[[ TEXT BLOCK, beginning ]]

Hardship and Vulnerability in the Pacific Island Countries

March 27, 2014


Watch praxis discussion on hardship and vulnerabilities in Pacific Island Countries.

  • Over 20 percent of people in most Pacific Island Countries live in hardship, meaning they are unable to meet their basic food and non-food needs.  Within countries, many factors have a bearing on hardship, including location, education, work status, and age.
  • People in the Pacific are uniquely vulnerable to economic and natural shocks due to the countries’ unique geography and economic openness. Eight of the 20 countries in the world with the highest annual average losses (as a share of GDP) from natural disasters are Pacific Island countries. 
  • Dependence on global commodity markets for a large part of basic needs and incomes leaves households vulnerable to large swings in prices for items like food and fuel.  Micro simulation analysis for Kiribati, Tonga, and Papua New Guinea finds that shocks to the prices of imported food and fuel, agricultural commodity exports, and remittances push many people into hardship and deepen the severity of hardship for many others.
  • Non-communicable diseases are increasing vulnerability for Pacific Islanders.  They are exceedingly expensive to treat, incur long-term disability costs for many households and, in Tonga, have already eroded life expectancy. Most Pacific Island countries are also still dealing with continued threats from communicable diseases and maternal and child mortality. With limited fiscal resources, trying to manage this “double burden” of disease is a major challenge for governments.
  • Traditional systems are important to the well-being of many Pacific islanders, but they do not eliminate hardship and can only provide partial protection from shocks. Evidence suggests that those in deepest hardship may be the least likely to be part of gift-giving networks. In addition, cultural and social pressures sometimes seem to require greater generosity than many households feel they can truly afford. Traditional systems cannot insure against the many aggregate shocks that are common in the Pacific.
  • Governments and development partners have important roles to play in complementing traditional systems with hardship reduction and risk management efforts.  Fiji is the only Pacific Island country with a hardship-targeted cash transfer program. While many other countries provide transfers or subsidies to small groups of people, broader measures to support those in hardship or experiencing shocks are generally not in place due to fiscal and capacity constraints, as well as lack of information. Investments in social programs that take into account these constraints are needed to provide safety nets and relief from hardship.
  • It is important for governments and partners to invest in fielding regular household surveys for all countries. Across the Pacific, representative household surveys are very infrequent. Lack of data leaves policymakers and development partners without timely information that could help make the best use of limited public resources. Funding regular surveys, including the technical capacity to implement and analyze them, should be a priority. Survey methods and the content of surveys could be modified to help increase data quality and lower costs, which would increase the financial feasibility of regular surveys.
  • Public access to data and analysis should be made available to policymakers and partners. When data does exists, significantly different methodologies in measuring poverty as well as limited data sharing makes it difficult to clearly interpret and communicate the results. Consequently, Pacific Islands data gets little use outside of the few groups that have access to it, and Pacific countries are often excluded from external databases and analyses. Increased data accessibility is one of the objectives of the Ten Year Pacific Statistics Strategy, and this accessibility should go beyond summary statistics.

[[ TEXT BLOCK, end ]]
[[ INFORMATION SHOWN, beginning ]]

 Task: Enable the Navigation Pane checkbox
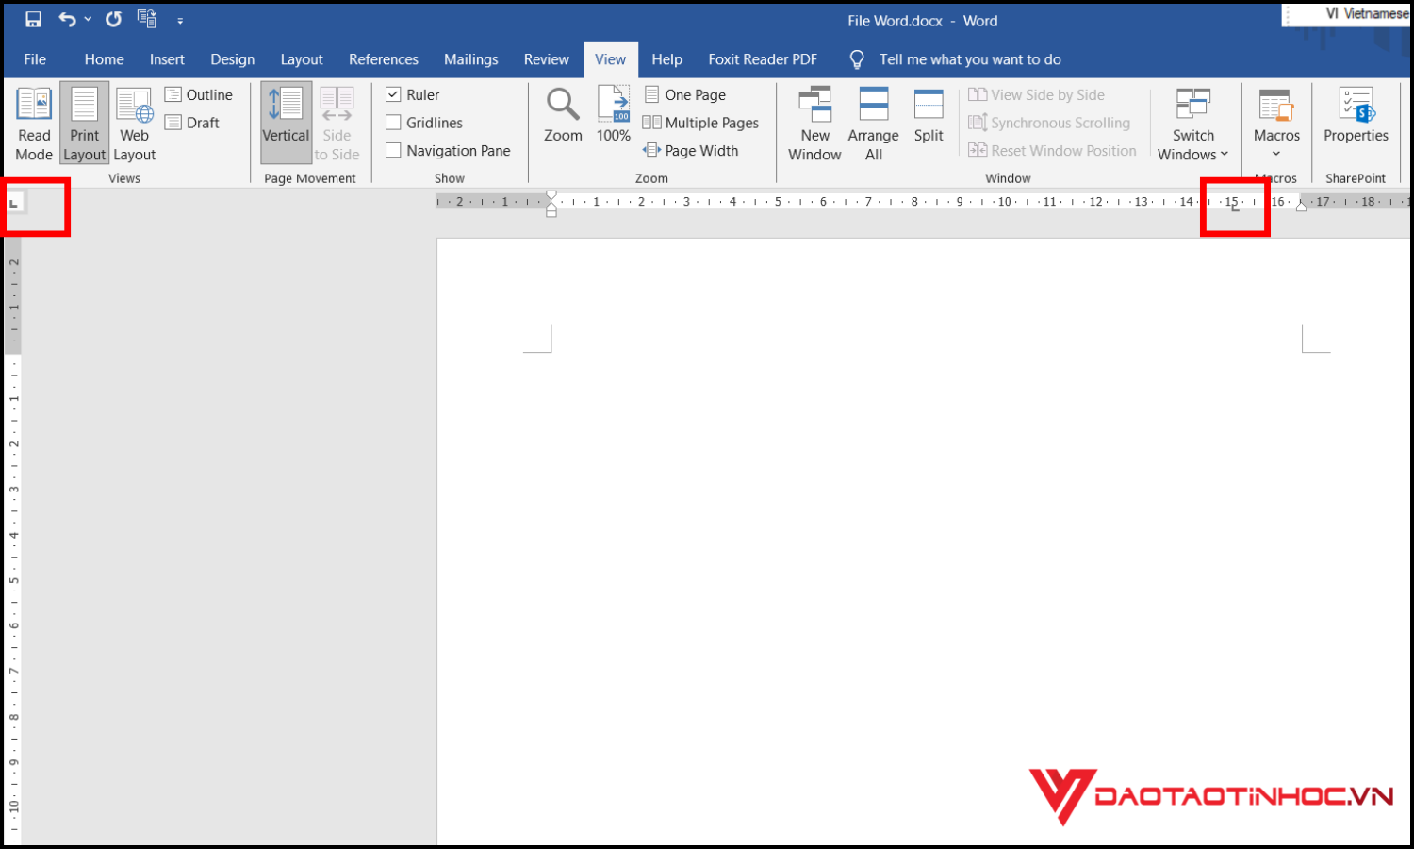(x=394, y=150)
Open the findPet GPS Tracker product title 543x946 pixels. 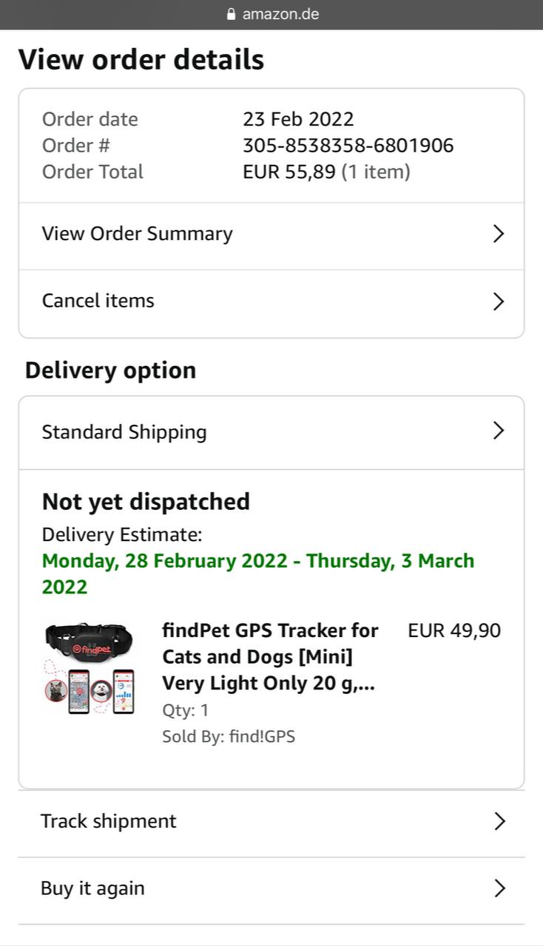click(270, 657)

[[ INFORMATION SHOWN, end ]]

TASKS TO PERFORM:
A) Using the Pacific hardship text, answer these questions:
(i) What share of people in most Pacific Island Countries live in hardship?
(ii) Which Pacific Island country is the only one with a hardship-targeted cash transfer program?
(iii) For which three countries was micro simulation analysis carried out?
B) Give again everything in the Pacific hardship text from "Hardship and Vulnerability" down to "in Pacific Island Countries.".
C) Decide whether each statement agrees with the Pacific hardship text. Answer yes or no, and quote the deciding words.
(i) Eight of the 20 countries with the highest annual average losses from natural disasters are Pacific Island countries.
(ii) Representative household surveys are carried out frequently across the Pacific.
(iii) In Tonga, non-communicable diseases have already reduced life expectancy.

COMPLETED EXERCISE:
A)
(i) Over 20 percent
(ii) Fiji
(iii) Kiribati, Tonga, and Papua New Guinea

B)
Hardship and Vulnerability in the Pacific Island Countries

March 27, 2014


Watch praxis discussion on hardship and vulnerabilities in Pacific Island Countries.

C)
(i) Yes: "Eight of the 20 countries in the world with the highest annual average losses (as a share of GDP) from natural disasters are Pacific Island countries."
(ii) No: "Across the Pacific, representative household surveys are very infrequent."
(iii) Yes: "in Tonga, have already eroded life expectancy"